Read-Me.Org

View Original

How Victim-Oriented is Policing?

By: Graham Farrell

What follows proposes a means by which to improve and accelerate police work so that it has an emphasis upon the rights and needs of victims. Using a term such as victim-oriented policing sounds like a proposal to compete with community policing or problem-oriented policing, but it is not. As proposed here, it would be entirely the fact that the concerns of victims should underpin a great deal of police work - more so than they do at present. it would be a complement to, rather than a substitute for, such approaches to policing.

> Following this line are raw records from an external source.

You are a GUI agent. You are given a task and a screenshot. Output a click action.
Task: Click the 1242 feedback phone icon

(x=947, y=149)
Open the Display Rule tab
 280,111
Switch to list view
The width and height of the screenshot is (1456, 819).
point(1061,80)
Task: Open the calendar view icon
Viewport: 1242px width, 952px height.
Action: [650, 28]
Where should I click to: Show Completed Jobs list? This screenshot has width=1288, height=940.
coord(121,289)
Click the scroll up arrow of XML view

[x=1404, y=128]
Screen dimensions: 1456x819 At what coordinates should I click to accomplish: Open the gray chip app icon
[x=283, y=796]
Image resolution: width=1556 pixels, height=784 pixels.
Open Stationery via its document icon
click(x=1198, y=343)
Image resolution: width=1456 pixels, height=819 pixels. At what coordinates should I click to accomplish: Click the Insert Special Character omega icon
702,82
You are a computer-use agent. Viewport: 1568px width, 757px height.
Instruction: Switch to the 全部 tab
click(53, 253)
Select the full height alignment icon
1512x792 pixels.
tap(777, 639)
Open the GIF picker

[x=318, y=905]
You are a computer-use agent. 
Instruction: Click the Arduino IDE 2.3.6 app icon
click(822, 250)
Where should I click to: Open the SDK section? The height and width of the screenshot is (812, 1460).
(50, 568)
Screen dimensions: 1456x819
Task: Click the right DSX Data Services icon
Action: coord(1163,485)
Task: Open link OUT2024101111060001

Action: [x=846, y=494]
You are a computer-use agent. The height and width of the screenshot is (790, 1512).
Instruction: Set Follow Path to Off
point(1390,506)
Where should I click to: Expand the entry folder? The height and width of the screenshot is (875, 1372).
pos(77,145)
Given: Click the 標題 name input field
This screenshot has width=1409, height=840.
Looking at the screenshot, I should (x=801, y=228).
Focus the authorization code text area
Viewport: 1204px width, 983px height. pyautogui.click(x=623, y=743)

The main proposal of this paper is that a simple means to promote victim-oriented policing (the term is broadly defined later) may be via an emphasis upon the policing and prevention of repeat victimization. For present purposes, repeat victimization is defined as the repeated criminal victimization of a person or place, or a target however defined. it is now well known that a small proportion of victims experience a significant proportion of all crime because they experience repeat victimization (see e.g. Skogan 1999; Friedman and Tucker 1997; Davis, Taylor, and Titus 1997; Pease 1998). Hence, to cut a long story short, preventing repeat victimization holds the potential to prevent crime. it helps victims in a practical and fundamental manner: Ezzat Fattah suggests that “Healing, recovery, redress, and prevention of future victimization are the primary objectives of most crime victims” (Fattah 1997: 270)

The focus here is upon the implications for police work with victims. While the phenomenon of repeat victimization presents a potentially wide range of implications for research and practice, for different areas of the criminal justice system, the work of community agencies and individuals, these areas are not the focus here.